-- EXCERPTED DATA follows --

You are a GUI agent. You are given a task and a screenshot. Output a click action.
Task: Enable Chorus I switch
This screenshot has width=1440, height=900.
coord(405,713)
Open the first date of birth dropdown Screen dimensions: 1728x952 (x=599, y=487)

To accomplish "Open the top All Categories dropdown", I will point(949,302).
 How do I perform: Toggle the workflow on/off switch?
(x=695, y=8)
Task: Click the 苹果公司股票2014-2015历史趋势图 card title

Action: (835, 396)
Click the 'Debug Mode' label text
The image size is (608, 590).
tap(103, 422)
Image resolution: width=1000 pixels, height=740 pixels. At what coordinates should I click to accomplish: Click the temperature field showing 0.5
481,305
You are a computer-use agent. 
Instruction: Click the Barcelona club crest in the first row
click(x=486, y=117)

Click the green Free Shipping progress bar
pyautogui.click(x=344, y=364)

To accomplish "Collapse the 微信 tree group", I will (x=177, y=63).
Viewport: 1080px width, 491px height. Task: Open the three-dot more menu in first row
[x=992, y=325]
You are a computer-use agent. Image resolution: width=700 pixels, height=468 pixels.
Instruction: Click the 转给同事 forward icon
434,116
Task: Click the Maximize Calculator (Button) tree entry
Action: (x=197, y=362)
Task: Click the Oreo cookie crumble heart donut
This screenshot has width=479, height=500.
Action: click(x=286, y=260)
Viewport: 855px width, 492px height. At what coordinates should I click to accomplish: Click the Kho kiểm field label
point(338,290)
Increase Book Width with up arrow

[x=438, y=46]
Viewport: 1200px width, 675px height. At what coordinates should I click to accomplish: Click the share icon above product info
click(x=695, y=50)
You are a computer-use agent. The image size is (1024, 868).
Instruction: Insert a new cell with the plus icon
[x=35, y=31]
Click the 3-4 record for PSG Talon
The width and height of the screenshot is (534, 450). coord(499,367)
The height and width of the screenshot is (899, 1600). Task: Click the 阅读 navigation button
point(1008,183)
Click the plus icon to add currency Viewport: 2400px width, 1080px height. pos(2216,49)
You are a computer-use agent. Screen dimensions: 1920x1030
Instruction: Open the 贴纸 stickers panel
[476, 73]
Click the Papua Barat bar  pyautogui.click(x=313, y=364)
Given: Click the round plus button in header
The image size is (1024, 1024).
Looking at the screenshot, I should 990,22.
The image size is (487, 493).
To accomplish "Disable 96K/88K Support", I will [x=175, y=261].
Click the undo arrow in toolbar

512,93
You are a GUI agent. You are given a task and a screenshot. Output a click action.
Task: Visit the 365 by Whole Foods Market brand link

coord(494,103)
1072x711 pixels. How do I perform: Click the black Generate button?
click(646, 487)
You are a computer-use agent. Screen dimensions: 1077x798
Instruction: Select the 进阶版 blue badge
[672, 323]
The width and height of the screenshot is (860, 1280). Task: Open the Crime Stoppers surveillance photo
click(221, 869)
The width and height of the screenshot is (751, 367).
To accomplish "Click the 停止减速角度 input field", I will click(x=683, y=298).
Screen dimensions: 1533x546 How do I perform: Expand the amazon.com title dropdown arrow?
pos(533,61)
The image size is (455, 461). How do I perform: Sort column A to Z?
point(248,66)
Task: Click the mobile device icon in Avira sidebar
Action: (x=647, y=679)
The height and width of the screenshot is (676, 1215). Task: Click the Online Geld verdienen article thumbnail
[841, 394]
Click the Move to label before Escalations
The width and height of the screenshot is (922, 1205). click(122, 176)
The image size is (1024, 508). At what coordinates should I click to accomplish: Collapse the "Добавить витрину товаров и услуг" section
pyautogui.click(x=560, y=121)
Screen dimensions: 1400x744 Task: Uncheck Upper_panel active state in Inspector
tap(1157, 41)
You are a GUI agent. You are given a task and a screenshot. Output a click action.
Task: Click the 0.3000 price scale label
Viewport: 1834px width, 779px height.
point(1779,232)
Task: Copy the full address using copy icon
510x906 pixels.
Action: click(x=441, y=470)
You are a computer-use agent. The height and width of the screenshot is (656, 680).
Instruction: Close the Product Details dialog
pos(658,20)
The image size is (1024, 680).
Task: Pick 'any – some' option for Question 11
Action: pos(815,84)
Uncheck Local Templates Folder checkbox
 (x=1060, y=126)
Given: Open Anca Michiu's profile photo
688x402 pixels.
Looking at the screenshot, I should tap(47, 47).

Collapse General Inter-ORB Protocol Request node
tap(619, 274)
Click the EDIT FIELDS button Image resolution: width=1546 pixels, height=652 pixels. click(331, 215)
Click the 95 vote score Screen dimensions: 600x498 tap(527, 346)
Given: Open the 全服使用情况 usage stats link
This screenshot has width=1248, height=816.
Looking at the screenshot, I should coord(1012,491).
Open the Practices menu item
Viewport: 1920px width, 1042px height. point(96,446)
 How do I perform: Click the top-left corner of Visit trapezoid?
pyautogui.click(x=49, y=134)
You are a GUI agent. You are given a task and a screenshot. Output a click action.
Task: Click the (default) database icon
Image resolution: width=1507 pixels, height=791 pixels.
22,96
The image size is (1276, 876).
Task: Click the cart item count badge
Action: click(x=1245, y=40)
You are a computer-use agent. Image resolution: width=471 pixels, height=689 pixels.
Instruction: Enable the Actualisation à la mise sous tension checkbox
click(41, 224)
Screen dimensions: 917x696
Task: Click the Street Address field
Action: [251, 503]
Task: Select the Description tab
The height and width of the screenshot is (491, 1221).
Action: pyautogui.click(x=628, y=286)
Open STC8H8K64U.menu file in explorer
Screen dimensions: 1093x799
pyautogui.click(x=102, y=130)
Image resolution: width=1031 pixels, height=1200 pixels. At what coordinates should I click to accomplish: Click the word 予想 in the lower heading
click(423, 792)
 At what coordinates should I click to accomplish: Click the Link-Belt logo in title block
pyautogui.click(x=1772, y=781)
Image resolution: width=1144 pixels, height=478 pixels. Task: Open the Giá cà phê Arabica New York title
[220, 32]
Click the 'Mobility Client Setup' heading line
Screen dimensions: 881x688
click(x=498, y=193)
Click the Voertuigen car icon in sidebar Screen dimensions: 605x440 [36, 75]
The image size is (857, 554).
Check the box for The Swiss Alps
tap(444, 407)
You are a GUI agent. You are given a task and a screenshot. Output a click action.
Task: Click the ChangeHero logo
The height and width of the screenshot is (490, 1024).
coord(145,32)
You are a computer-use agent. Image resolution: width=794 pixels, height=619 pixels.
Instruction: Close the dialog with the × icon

-- EXCERPTED DATA concluded --

--- TASK PROMPT ---
Write out the data exactly as it stands.

--- RESPONSE TO THE TASK ---
You are a GUI agent. You are given a task and a screenshot. Output a click action.
Task: Enable Chorus I switch
This screenshot has width=1440, height=900.
coord(405,713)
Open the first date of birth dropdown Screen dimensions: 1728x952 (x=599, y=487)

To accomplish "Open the top All Categories dropdown", I will point(949,302).
 How do I perform: Toggle the workflow on/off switch?
(x=695, y=8)
Task: Click the 苹果公司股票2014-2015历史趋势图 card title

Action: (835, 396)
Click the 'Debug Mode' label text
The image size is (608, 590).
tap(103, 422)
Image resolution: width=1000 pixels, height=740 pixels. At what coordinates should I click to accomplish: Click the temperature field showing 0.5
481,305
You are a computer-use agent. 
Instruction: Click the Barcelona club crest in the first row
click(x=486, y=117)

Click the green Free Shipping progress bar
pyautogui.click(x=344, y=364)

To accomplish "Collapse the 微信 tree group", I will (x=177, y=63).
Viewport: 1080px width, 491px height. Task: Open the three-dot more menu in first row
[x=992, y=325]
You are a computer-use agent. Image resolution: width=700 pixels, height=468 pixels.
Instruction: Click the 转给同事 forward icon
434,116
Task: Click the Maximize Calculator (Button) tree entry
Action: (x=197, y=362)
Task: Click the Oreo cookie crumble heart donut
This screenshot has width=479, height=500.
Action: click(x=286, y=260)
Viewport: 855px width, 492px height. At what coordinates should I click to accomplish: Click the Kho kiểm field label
point(338,290)
Increase Book Width with up arrow

[x=438, y=46]
Viewport: 1200px width, 675px height. At what coordinates should I click to accomplish: Click the share icon above product info
click(x=695, y=50)
You are a computer-use agent. The image size is (1024, 868).
Instruction: Insert a new cell with the plus icon
[x=35, y=31]
Click the 3-4 record for PSG Talon
The width and height of the screenshot is (534, 450). coord(499,367)
The height and width of the screenshot is (899, 1600). Task: Click the 阅读 navigation button
point(1008,183)
Click the plus icon to add currency Viewport: 2400px width, 1080px height. pos(2216,49)
You are a computer-use agent. Screen dimensions: 1920x1030
Instruction: Open the 贴纸 stickers panel
[476, 73]
Click the Papua Barat bar  pyautogui.click(x=313, y=364)
Given: Click the round plus button in header
The image size is (1024, 1024).
Looking at the screenshot, I should 990,22.
The image size is (487, 493).
To accomplish "Disable 96K/88K Support", I will [x=175, y=261].
Click the undo arrow in toolbar

512,93
You are a GUI agent. You are given a task and a screenshot. Output a click action.
Task: Visit the 365 by Whole Foods Market brand link

coord(494,103)
1072x711 pixels. How do I perform: Click the black Generate button?
click(646, 487)
You are a computer-use agent. Screen dimensions: 1077x798
Instruction: Select the 进阶版 blue badge
[672, 323]
The width and height of the screenshot is (860, 1280). Task: Open the Crime Stoppers surveillance photo
click(221, 869)
The width and height of the screenshot is (751, 367).
To accomplish "Click the 停止减速角度 input field", I will click(x=683, y=298).
Screen dimensions: 1533x546 How do I perform: Expand the amazon.com title dropdown arrow?
pos(533,61)
The image size is (455, 461). How do I perform: Sort column A to Z?
point(248,66)
Task: Click the mobile device icon in Avira sidebar
Action: (x=647, y=679)
The height and width of the screenshot is (676, 1215). Task: Click the Online Geld verdienen article thumbnail
[841, 394]
Click the Move to label before Escalations
The width and height of the screenshot is (922, 1205). click(122, 176)
The image size is (1024, 508). At what coordinates should I click to accomplish: Collapse the "Добавить витрину товаров и услуг" section
pyautogui.click(x=560, y=121)
Screen dimensions: 1400x744 Task: Uncheck Upper_panel active state in Inspector
tap(1157, 41)
You are a GUI agent. You are given a task and a screenshot. Output a click action.
Task: Click the 0.3000 price scale label
Viewport: 1834px width, 779px height.
point(1779,232)
Task: Copy the full address using copy icon
510x906 pixels.
Action: click(x=441, y=470)
You are a computer-use agent. The height and width of the screenshot is (656, 680).
Instruction: Close the Product Details dialog
pos(658,20)
The image size is (1024, 680).
Task: Pick 'any – some' option for Question 11
Action: pos(815,84)
Uncheck Local Templates Folder checkbox
 (x=1060, y=126)
Given: Open Anca Michiu's profile photo
688x402 pixels.
Looking at the screenshot, I should tap(47, 47).

Collapse General Inter-ORB Protocol Request node
tap(619, 274)
Click the EDIT FIELDS button Image resolution: width=1546 pixels, height=652 pixels. click(331, 215)
Click the 95 vote score Screen dimensions: 600x498 tap(527, 346)
Given: Open the 全服使用情况 usage stats link
This screenshot has width=1248, height=816.
Looking at the screenshot, I should coord(1012,491).
Open the Practices menu item
Viewport: 1920px width, 1042px height. point(96,446)
 How do I perform: Click the top-left corner of Visit trapezoid?
pyautogui.click(x=49, y=134)
You are a GUI agent. You are given a task and a screenshot. Output a click action.
Task: Click the (default) database icon
Image resolution: width=1507 pixels, height=791 pixels.
22,96
The image size is (1276, 876).
Task: Click the cart item count badge
Action: click(x=1245, y=40)
You are a computer-use agent. Image resolution: width=471 pixels, height=689 pixels.
Instruction: Enable the Actualisation à la mise sous tension checkbox
click(41, 224)
Screen dimensions: 917x696
Task: Click the Street Address field
Action: [251, 503]
Task: Select the Description tab
The height and width of the screenshot is (491, 1221).
Action: pyautogui.click(x=628, y=286)
Open STC8H8K64U.menu file in explorer
Screen dimensions: 1093x799
pyautogui.click(x=102, y=130)
Image resolution: width=1031 pixels, height=1200 pixels. At what coordinates should I click to accomplish: Click the word 予想 in the lower heading
click(423, 792)
 At what coordinates should I click to accomplish: Click the Link-Belt logo in title block
pyautogui.click(x=1772, y=781)
Image resolution: width=1144 pixels, height=478 pixels. Task: Open the Giá cà phê Arabica New York title
[220, 32]
Click the 'Mobility Client Setup' heading line
Screen dimensions: 881x688
click(x=498, y=193)
Click the Voertuigen car icon in sidebar Screen dimensions: 605x440 [36, 75]
The image size is (857, 554).
Check the box for The Swiss Alps
tap(444, 407)
You are a GUI agent. You are given a task and a screenshot. Output a click action.
Task: Click the ChangeHero logo
The height and width of the screenshot is (490, 1024).
coord(145,32)
You are a computer-use agent. Image resolution: width=794 pixels, height=619 pixels.
Instruction: Close the dialog with the × icon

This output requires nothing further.